FRANKFORT, KY. — Kentucky courts would be required to allow people to opt out of obeying some laws that run counter to their religious beliefs if a constitutional amendment that passed a Senate committee Wednesday becomes law.
Senate Bill 158 would require the government to exempt people from laws that contradict their religious beliefs unless there is an overriding reason why those laws should be enforced.
Sen. Jimmy Higdon, R-Lebanon, said he sponsored the legislation for the Family Foundation of Kentucky. The Catholic Conference of Kentucky also backed the measure.
Martin Cothran, a policy analyst for the Family Foundation, said it was concerned that Kentucky has never acted to restate the religious rights of individuals afater a 1990 U.S. Supreme Court ruling that it believes chipped away at religious rights.
That ruling came in a case in which two members of the Native American Church were denied unemployment benefits after they were fired from their because they tested positive for the hallucinogenic drug peyote, which is used in some native American religious ceremonies.

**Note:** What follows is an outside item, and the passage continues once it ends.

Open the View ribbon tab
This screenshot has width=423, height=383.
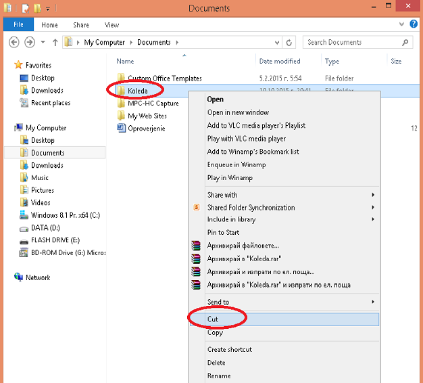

The court ruled that the state could deny benefits even though their “misconduct” occurred because of their religious beliefs.
That decision essentially overturned previous rulings that found that the government couldn’t enforce laws against people acting on religious grounds unless it showed a compelling interest in enforcing the law.
“Before 1990, the government had to show a compelling state interest,” Higdon said during a meeting of the Senate State & Local Government Committee.
Higdon’s bill would restore the “compelling government interest” and it would require the state to use the “least restrictive” means to further that interest when enforcing laws against those who claim a religious exemption.
Higdon said SB 158, which passed 6-0, would have avoided two situations in Western Kentucky in which several Amish men were charged and sent to jail because they wouldn’t put red and orange safety triangles on their buggies for religious reasons. Instead, Higdon said, the amendment would have allowed them use reflective tape that wouldn’t violate their religious beliefs.
Cothran said Alabama has adopted a similar amendment to its constitution and several other states have approved statutory changes that essentially do the same thing.
The bill now goes to the Senate, where it needs approval from three-fifths of its members to move on to the House.